● **Exercise**
Look through the material below and give the number of lines where the string "Duyemîn" occurs, with nothing added.

[Data for the task Boundary: Start]

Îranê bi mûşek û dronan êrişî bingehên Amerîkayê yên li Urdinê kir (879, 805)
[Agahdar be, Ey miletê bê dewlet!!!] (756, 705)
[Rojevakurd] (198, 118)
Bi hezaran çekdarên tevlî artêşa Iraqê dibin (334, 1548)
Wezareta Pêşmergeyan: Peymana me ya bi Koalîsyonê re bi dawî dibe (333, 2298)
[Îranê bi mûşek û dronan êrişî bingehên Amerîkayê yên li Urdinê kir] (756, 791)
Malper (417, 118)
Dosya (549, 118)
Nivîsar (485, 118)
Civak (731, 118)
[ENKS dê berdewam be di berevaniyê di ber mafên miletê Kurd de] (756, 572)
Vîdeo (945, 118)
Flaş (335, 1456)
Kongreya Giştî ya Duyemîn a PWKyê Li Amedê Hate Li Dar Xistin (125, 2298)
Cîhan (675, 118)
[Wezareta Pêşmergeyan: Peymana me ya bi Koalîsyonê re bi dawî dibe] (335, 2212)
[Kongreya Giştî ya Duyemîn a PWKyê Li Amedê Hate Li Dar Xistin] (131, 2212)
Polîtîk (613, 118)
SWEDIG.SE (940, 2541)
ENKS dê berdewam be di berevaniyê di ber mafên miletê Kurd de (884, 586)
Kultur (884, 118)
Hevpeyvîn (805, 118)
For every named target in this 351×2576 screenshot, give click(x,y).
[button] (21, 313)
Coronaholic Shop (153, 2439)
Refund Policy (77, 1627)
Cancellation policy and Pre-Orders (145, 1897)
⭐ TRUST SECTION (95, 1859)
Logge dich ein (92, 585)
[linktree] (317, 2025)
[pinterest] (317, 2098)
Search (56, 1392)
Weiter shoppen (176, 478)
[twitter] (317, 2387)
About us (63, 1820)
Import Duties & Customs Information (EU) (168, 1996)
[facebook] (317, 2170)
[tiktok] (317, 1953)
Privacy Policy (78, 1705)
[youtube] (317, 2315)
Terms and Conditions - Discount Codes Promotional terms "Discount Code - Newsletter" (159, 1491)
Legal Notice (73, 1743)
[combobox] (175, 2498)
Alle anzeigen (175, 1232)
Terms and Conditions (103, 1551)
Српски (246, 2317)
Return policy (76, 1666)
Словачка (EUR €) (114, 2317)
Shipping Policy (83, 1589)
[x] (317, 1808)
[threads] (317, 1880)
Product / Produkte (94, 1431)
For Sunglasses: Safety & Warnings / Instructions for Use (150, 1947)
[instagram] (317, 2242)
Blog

[Data for the task Boundary: End]

● **Answer section**
2